Zhangjiakou
Built-up population 1.41 million, but Zhangjiakou's bigger job is sending 14 billion kWh of wind and solar power toward Beijing every year.
Zhangjiakou looks like a secondary Hebei city until you notice how much of Beijing's energy future has been pushed uphill into it. The city sits at 744 metres on the northwestern edge of Hebei and its built-up population is about 1,413,861, more than double the old GeoNames figure still attached to many databases. Officially, Zhangjiakou is known as a mountain gateway to Inner Mongolia and as a co-host of the 2022 Winter Olympics.
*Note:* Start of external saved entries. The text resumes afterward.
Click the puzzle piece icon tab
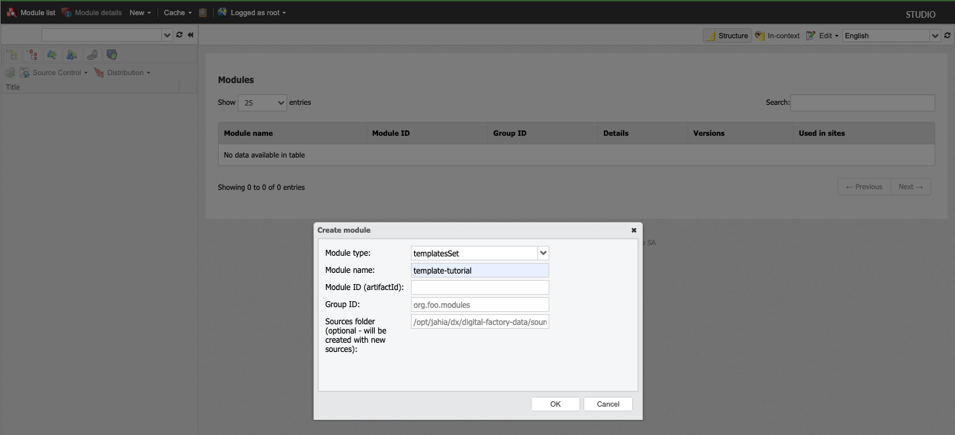The height and width of the screenshot is (435, 955). (x=52, y=55)
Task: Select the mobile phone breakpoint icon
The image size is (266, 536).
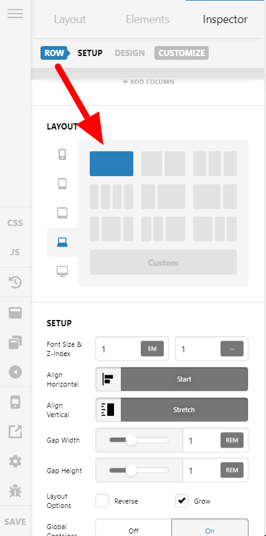Action: tap(62, 154)
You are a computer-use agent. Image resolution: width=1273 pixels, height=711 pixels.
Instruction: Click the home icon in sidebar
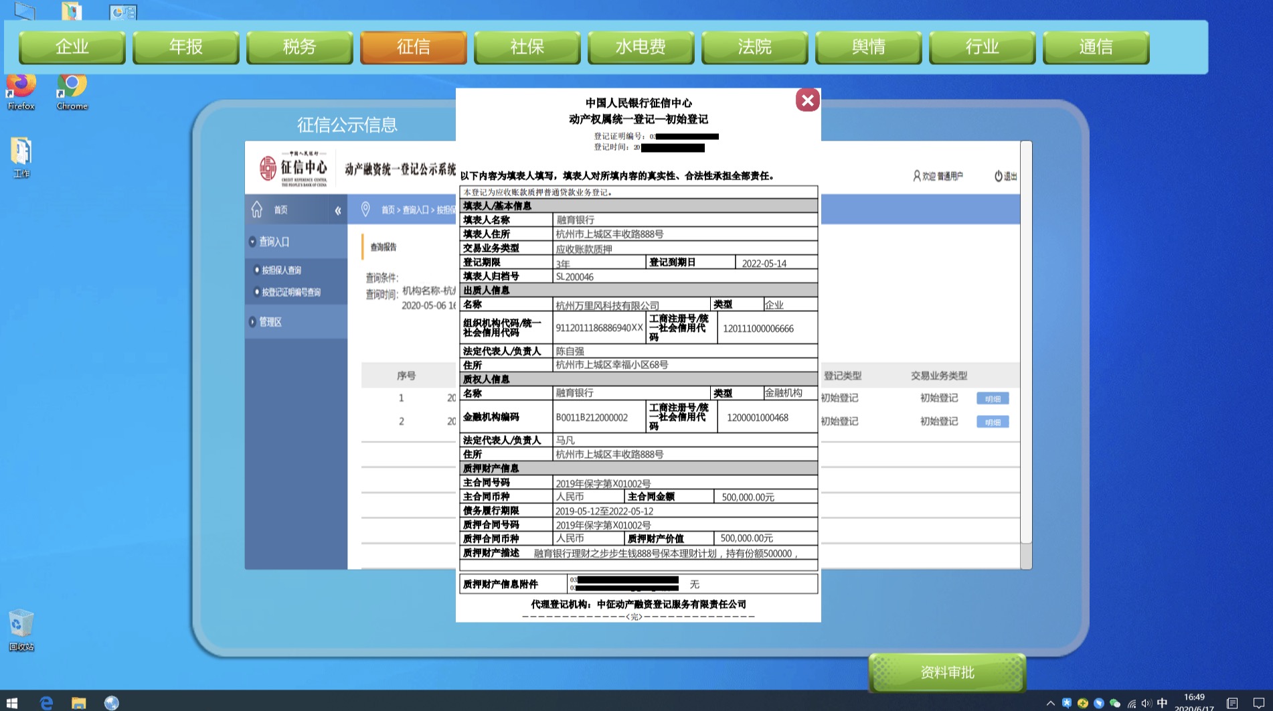pyautogui.click(x=257, y=210)
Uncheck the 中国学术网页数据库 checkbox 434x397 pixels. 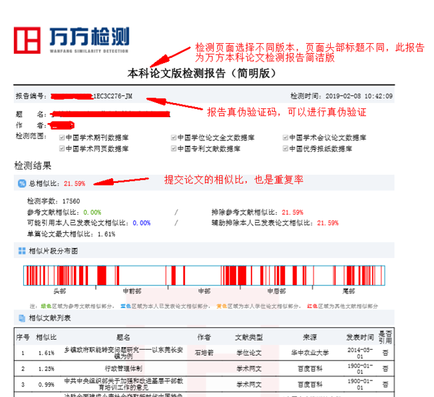click(x=61, y=148)
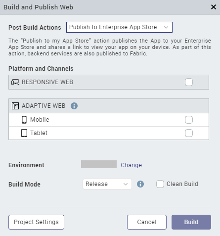Screen dimensions: 220x236
Task: Open the Post Build Actions dropdown
Action: [x=119, y=27]
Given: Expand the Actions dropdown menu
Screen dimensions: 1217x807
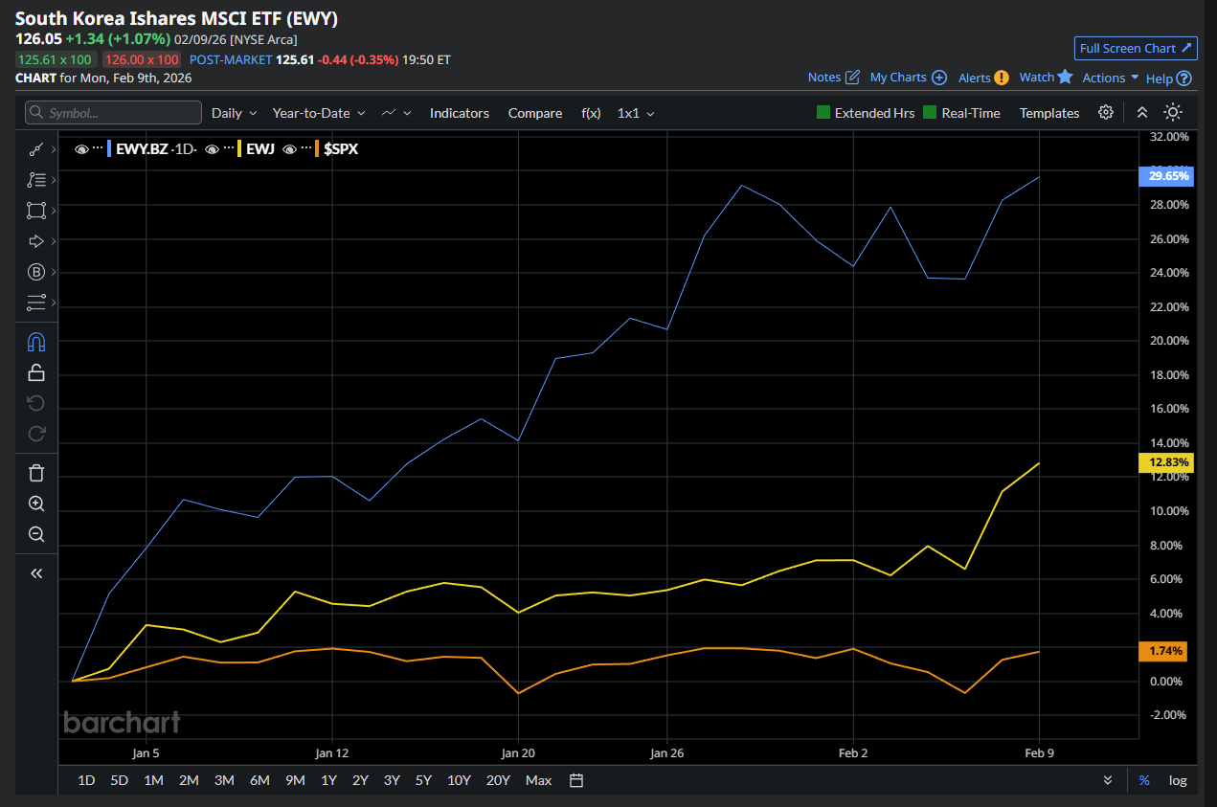Looking at the screenshot, I should 1110,78.
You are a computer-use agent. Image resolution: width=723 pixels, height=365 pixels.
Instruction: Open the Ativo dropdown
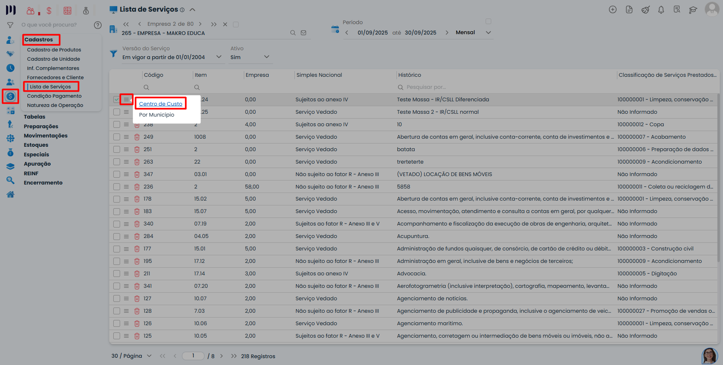267,57
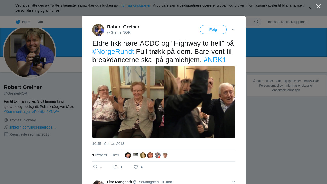
Task: Click the search magnifier icon
Action: pos(256,22)
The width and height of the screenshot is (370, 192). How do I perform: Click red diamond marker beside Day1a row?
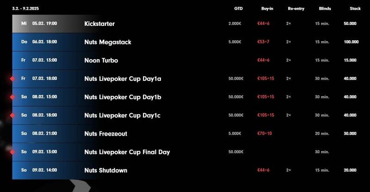(12, 79)
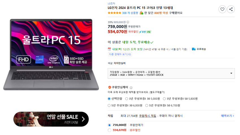This screenshot has height=135, width=240.
Task: Share this product via share icon
Action: tap(231, 9)
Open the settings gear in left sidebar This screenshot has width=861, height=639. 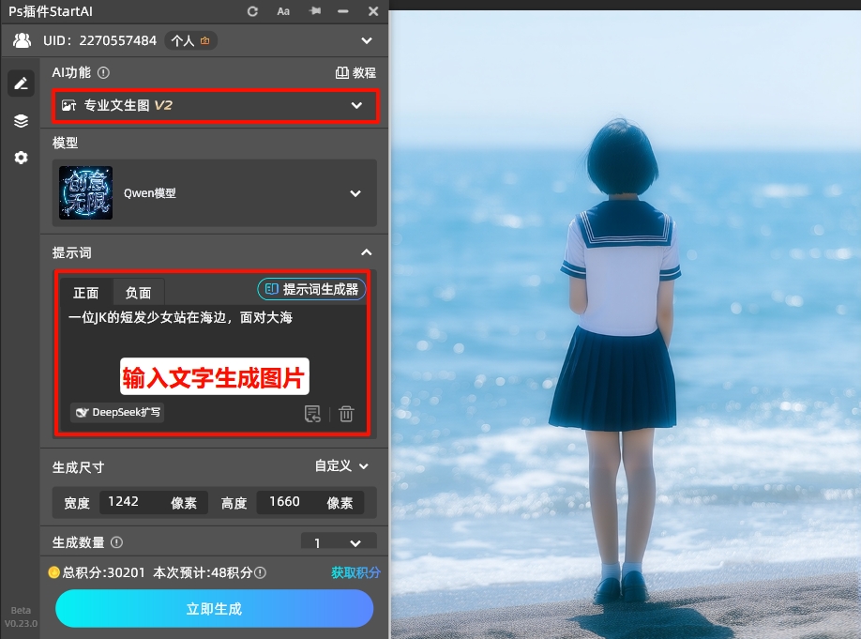21,158
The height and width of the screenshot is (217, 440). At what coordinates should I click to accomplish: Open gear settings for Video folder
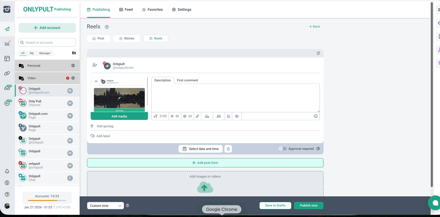(73, 78)
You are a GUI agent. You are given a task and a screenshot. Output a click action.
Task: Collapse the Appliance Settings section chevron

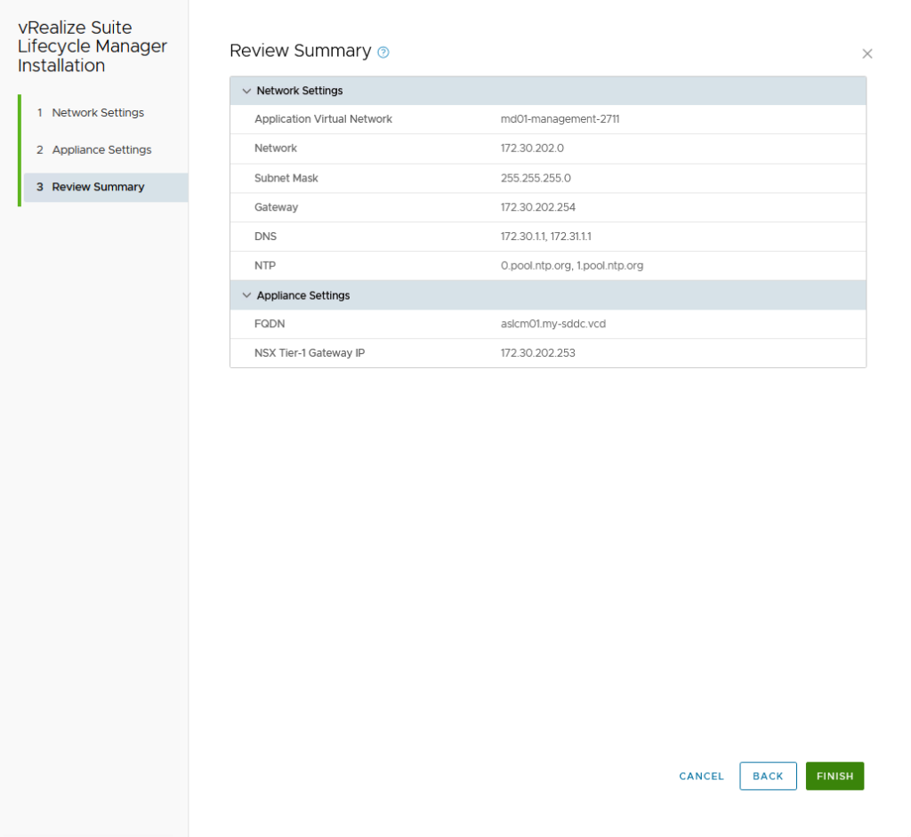[246, 295]
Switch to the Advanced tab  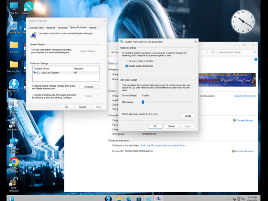pos(63,28)
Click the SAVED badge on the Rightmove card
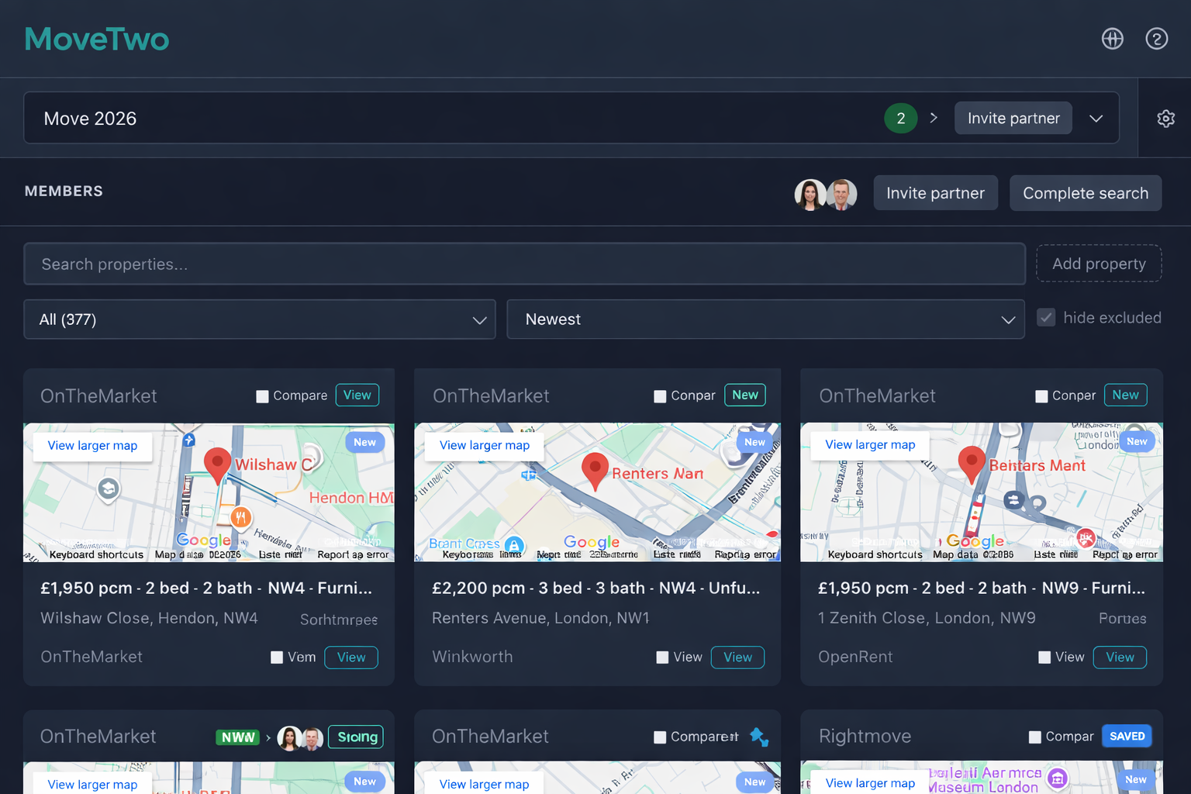Image resolution: width=1191 pixels, height=794 pixels. click(1127, 736)
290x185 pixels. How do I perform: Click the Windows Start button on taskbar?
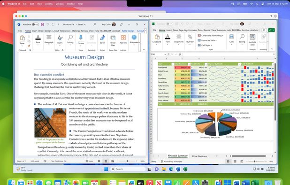click(x=106, y=169)
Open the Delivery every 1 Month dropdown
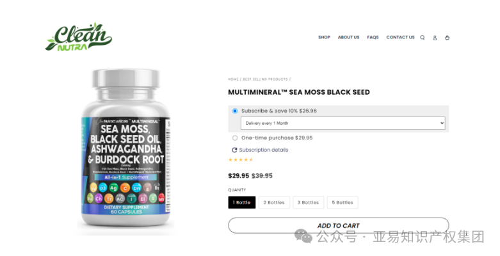 click(343, 124)
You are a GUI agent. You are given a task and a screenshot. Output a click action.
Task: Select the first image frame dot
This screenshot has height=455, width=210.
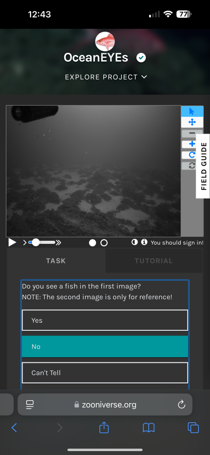coord(92,243)
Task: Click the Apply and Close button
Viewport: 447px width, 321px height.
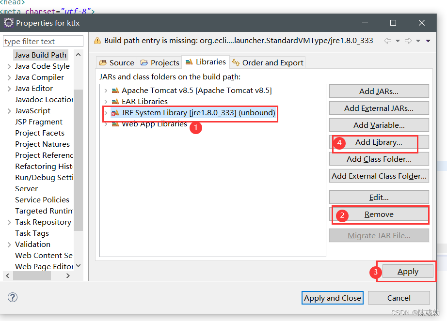Action: click(x=332, y=298)
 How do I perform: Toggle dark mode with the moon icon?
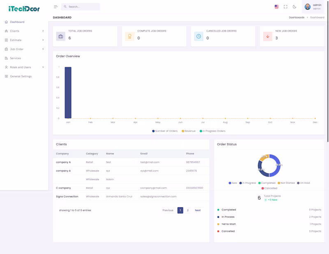click(294, 7)
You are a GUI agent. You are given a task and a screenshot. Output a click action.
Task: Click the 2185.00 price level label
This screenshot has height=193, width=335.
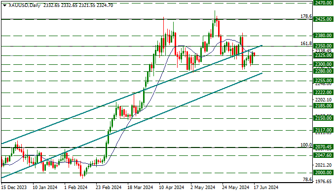point(323,105)

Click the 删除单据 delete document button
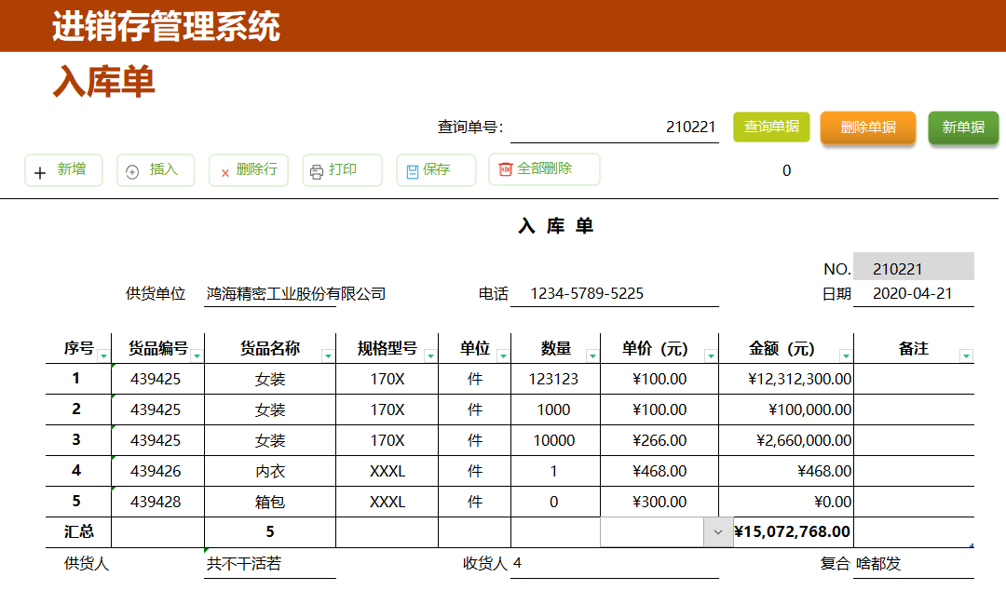[866, 128]
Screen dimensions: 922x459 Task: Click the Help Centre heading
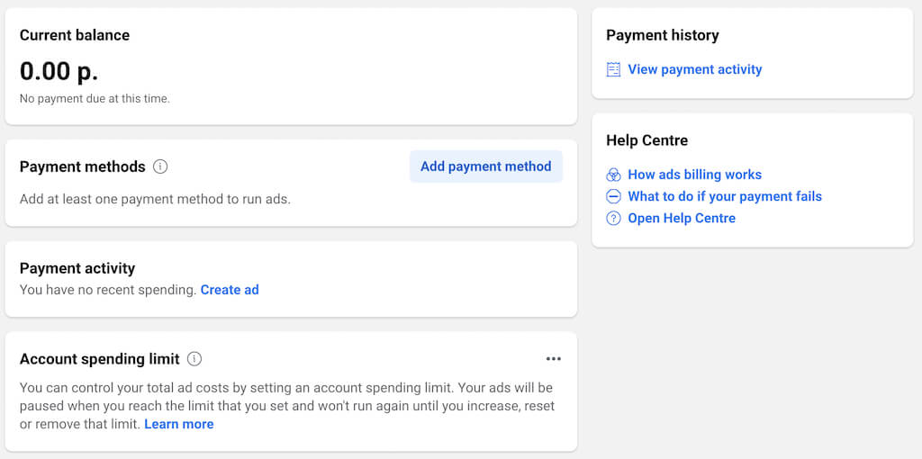(x=647, y=140)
What that summary misses is that Zhangjiakou has been turned into Beijing's external power plant and cold-weather laboratory. State Grid's Zhangbei flexible direct-current project is designed to send roughly 14 billion kilowatt-hours of renewable electricity from Zhangjiakou toward Beijing each year, about a tenth of the capital's annual power demand. The same system supplied all 26 Olympic venues with green electricity, a first for the Winter Games. Hydrogen followed the same pattern. By the end of 2021, Zhangjiakou had put 655 hydrogen fuel-cell vehicles on the road, including 444 buses that had already carried more than 62 million passengers.
That makes the city more important than its headline industries suggest. Beijing gets cleaner power, test beds, and political bragging rights; Zhangjiakou gets investment, infrastructure, and a new reason to matter after coal's long decline. The underlying mechanisms are source-sink dynamics and resource allocation. Wind, land, and transmission capacity sit in Zhangjiakou, while the largest demand centre sits in Beijing. Niche construction completes the picture: policy, substations, Olympic venues, and refuelling stations were built to make a windy plateau behave like a strategic energy habitat.
The biological analogy is the beaver. Beaver engineering changes water flows so thoroughly that downstream ecosystems reorganize around it. Zhangjiakou plays the same role for northern China's energy system. It is not the main consumer, but the capital's cleaner metabolism increasingly depends on the landscape Zhangjiakou has been trained to build.
Zhangjiakou's Zhangbei grid project can send about 14 billion kWh of renewable electricity toward Beijing each year.